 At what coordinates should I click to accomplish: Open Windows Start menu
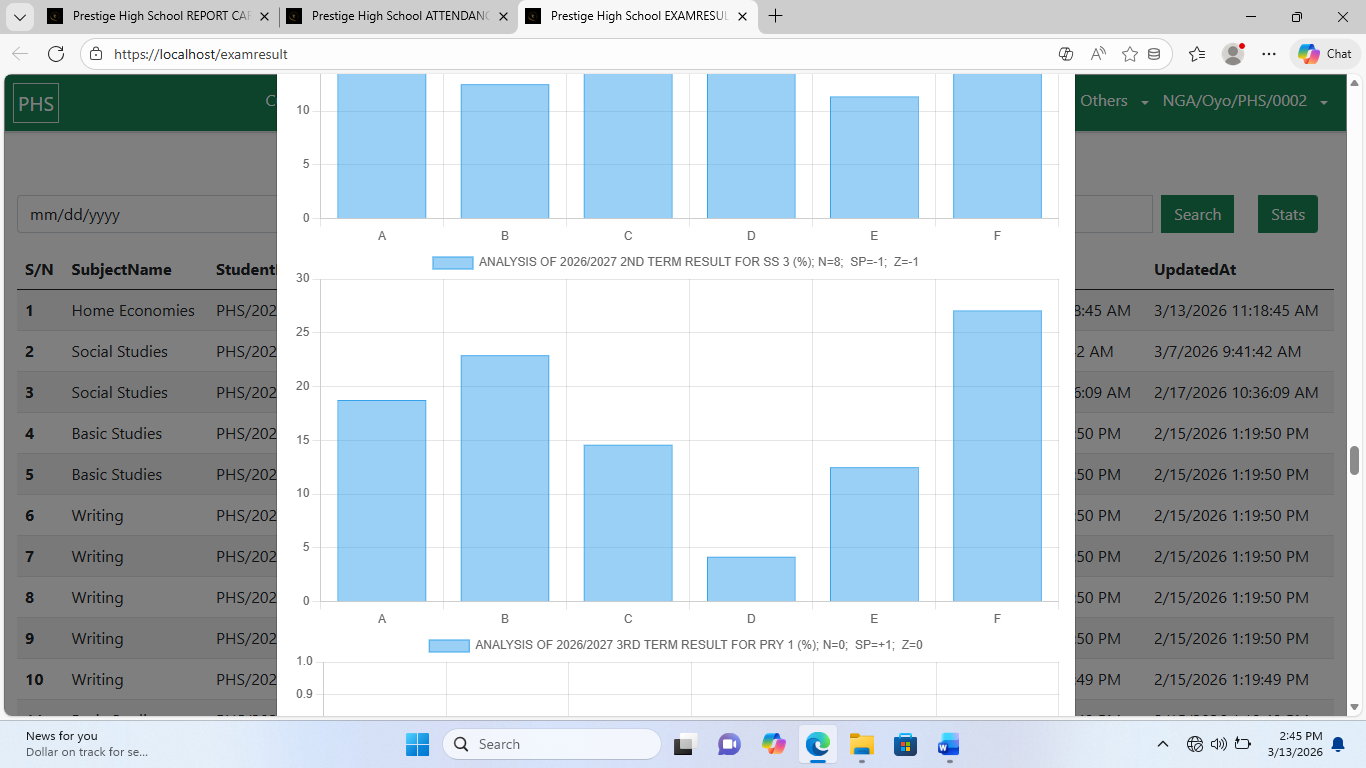pos(417,744)
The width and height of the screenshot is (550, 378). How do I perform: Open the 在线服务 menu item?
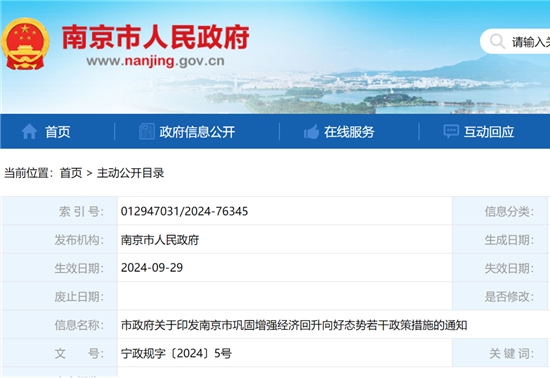pyautogui.click(x=349, y=132)
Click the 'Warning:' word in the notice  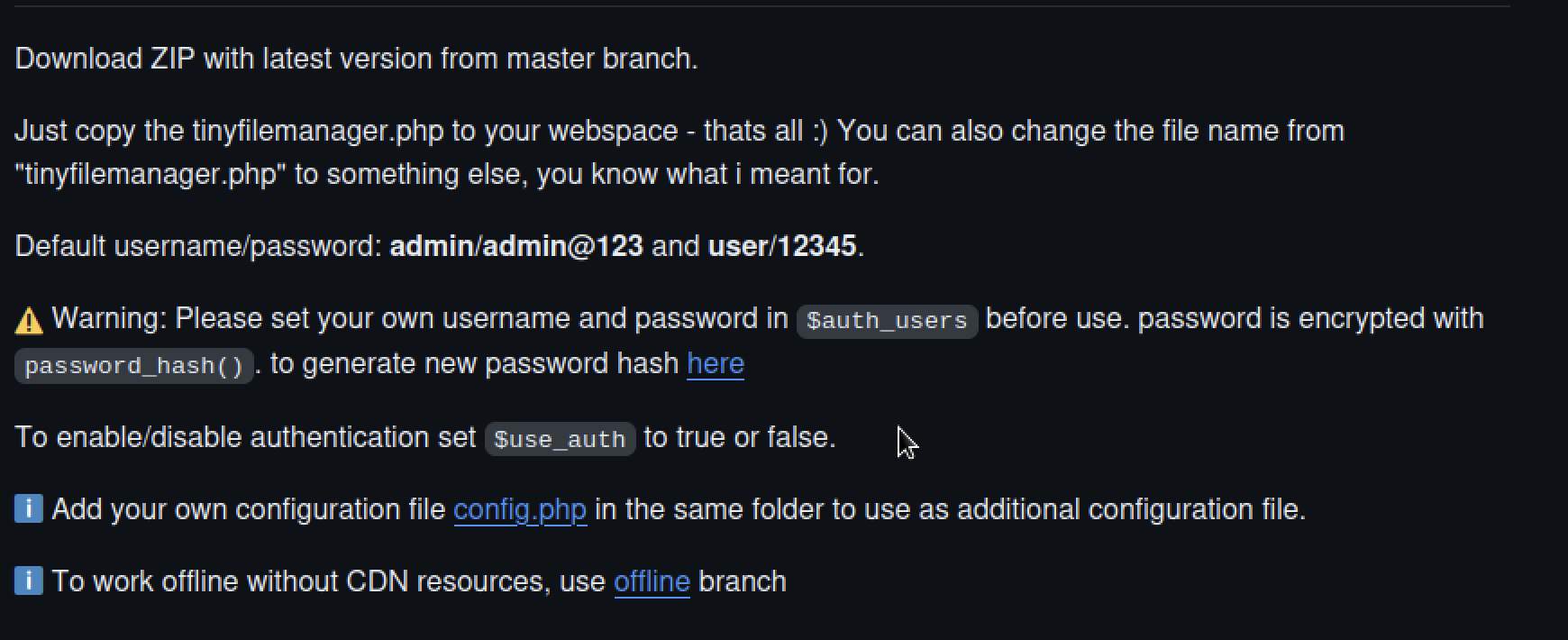[109, 318]
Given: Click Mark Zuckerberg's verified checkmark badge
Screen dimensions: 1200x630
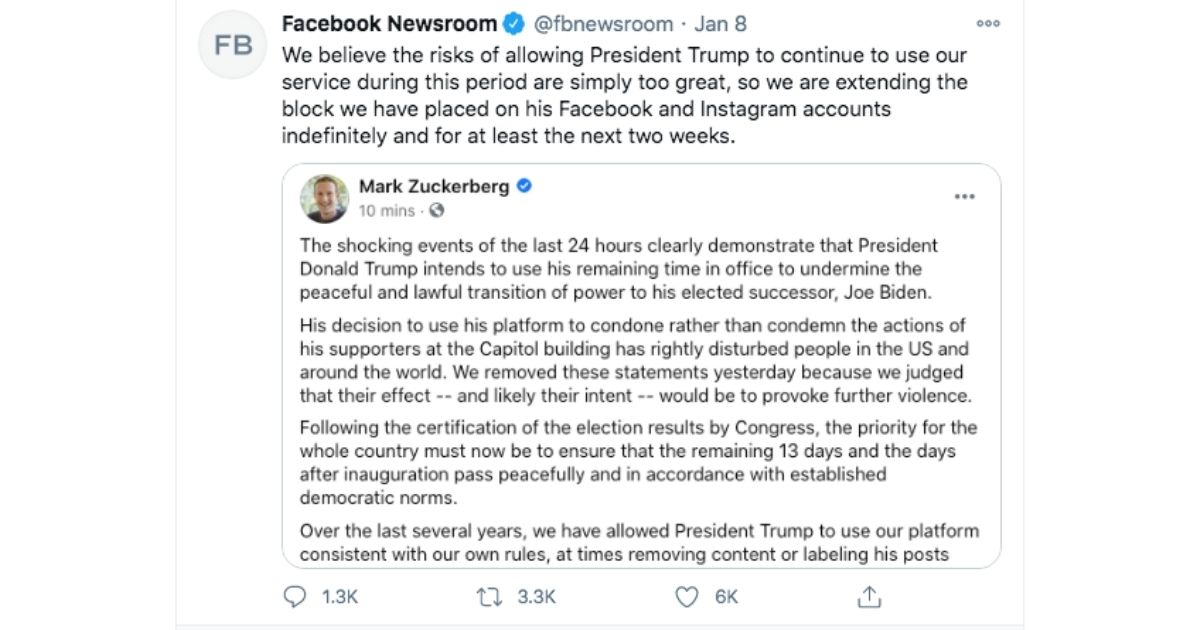Looking at the screenshot, I should click(524, 186).
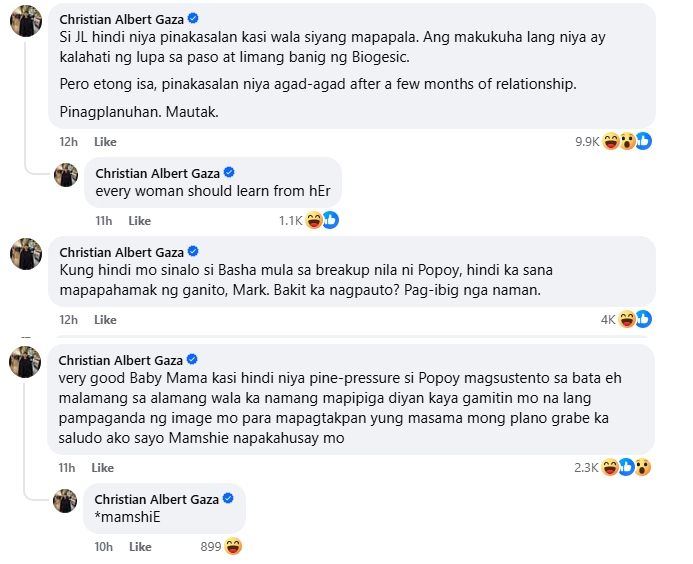Like the comment about Basha and Popoy

click(104, 320)
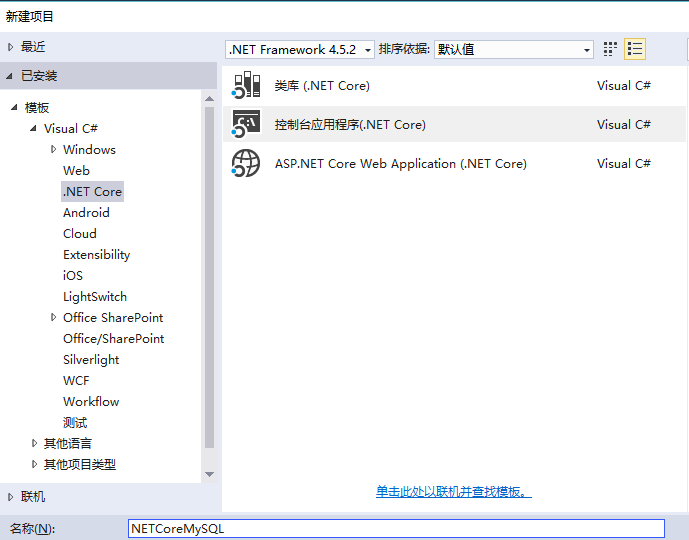Open the sort-by 默认值 dropdown
689x540 pixels.
tap(514, 50)
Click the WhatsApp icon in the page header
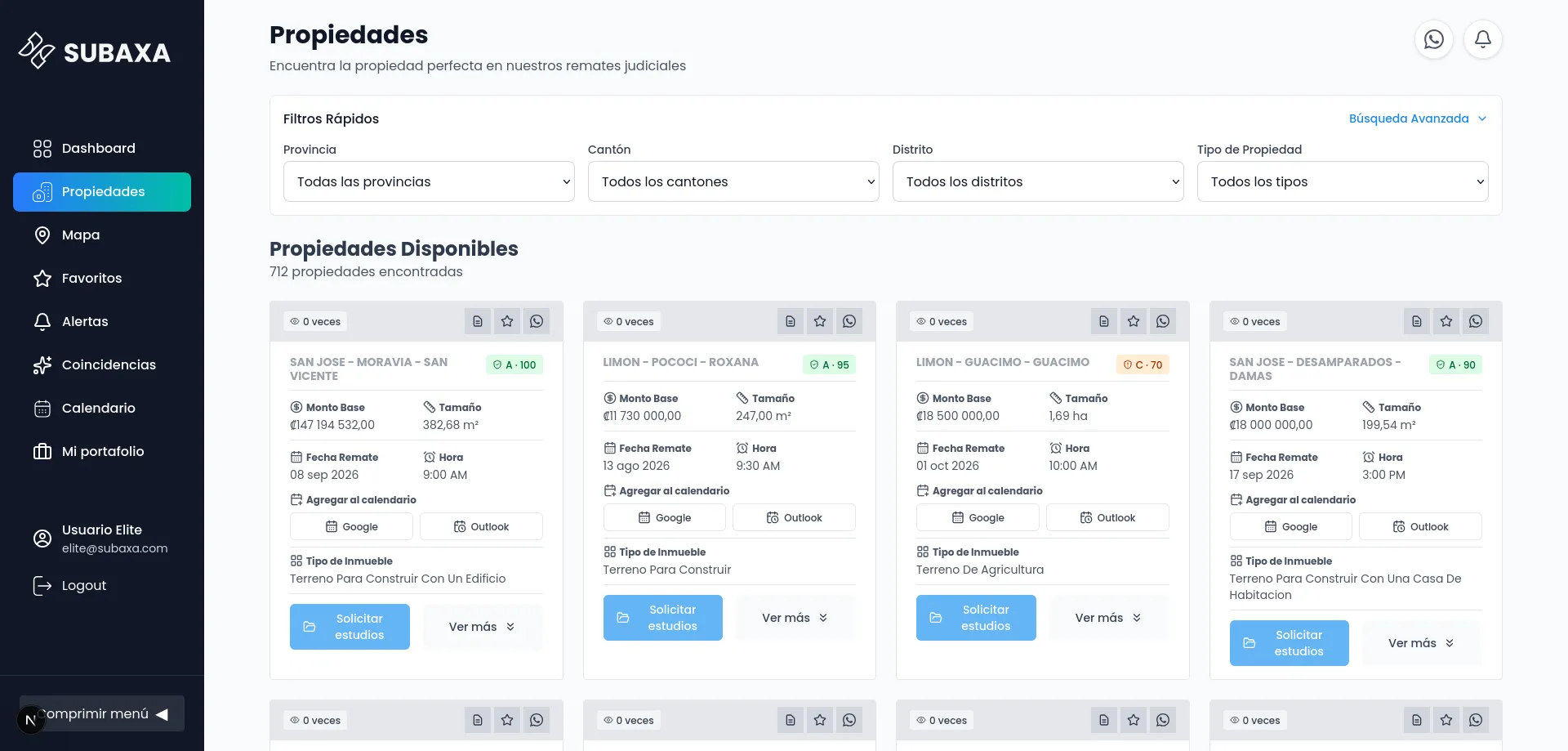Image resolution: width=1568 pixels, height=751 pixels. point(1434,39)
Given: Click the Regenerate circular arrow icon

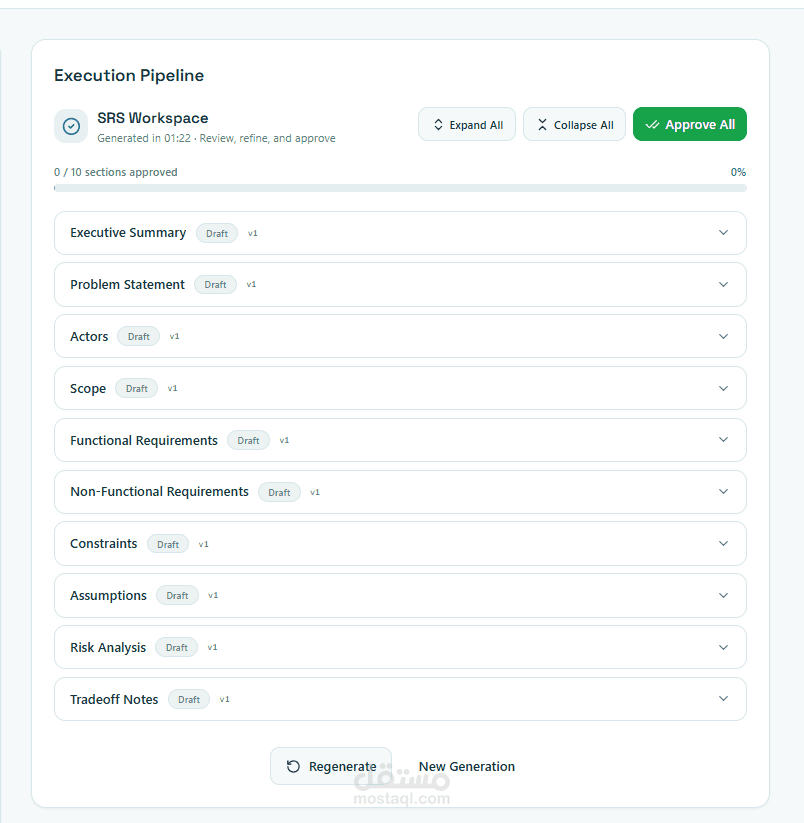Looking at the screenshot, I should tap(293, 767).

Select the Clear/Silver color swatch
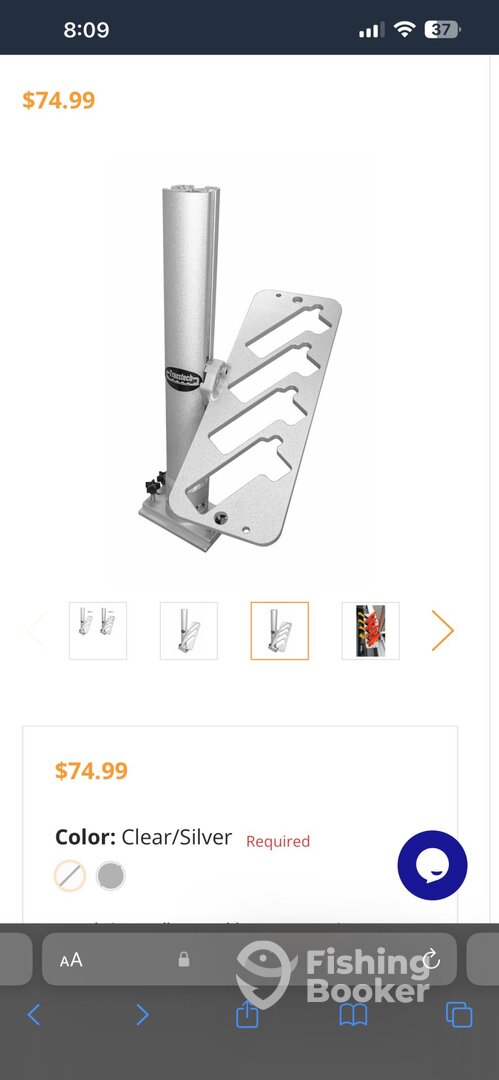tap(70, 876)
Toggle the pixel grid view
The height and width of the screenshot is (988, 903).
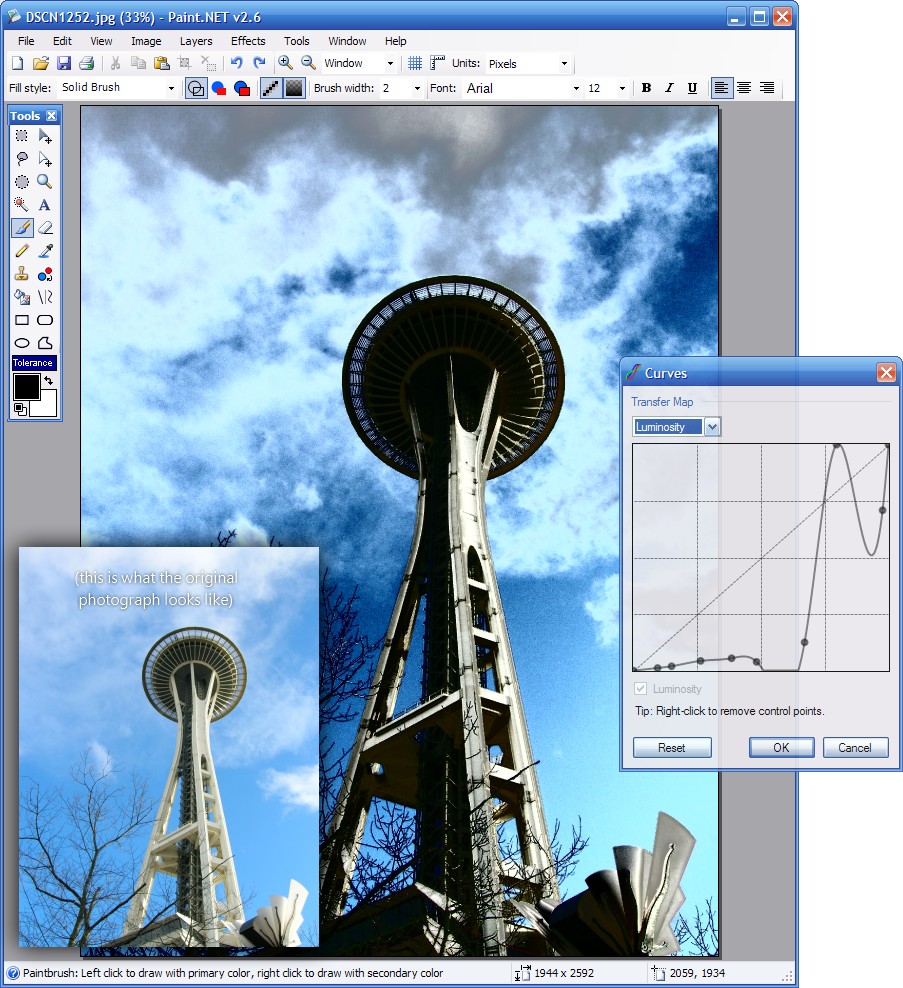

--

Beginning with the line that contains "Select the Clear/Silver color swatch" and ending with the last line of the entries above, repeat each line exactly, but not the pictures.

TASK OUTPUT ->
Select the Clear/Silver color swatch
tap(70, 876)
Toggle the pixel grid view
The height and width of the screenshot is (988, 903).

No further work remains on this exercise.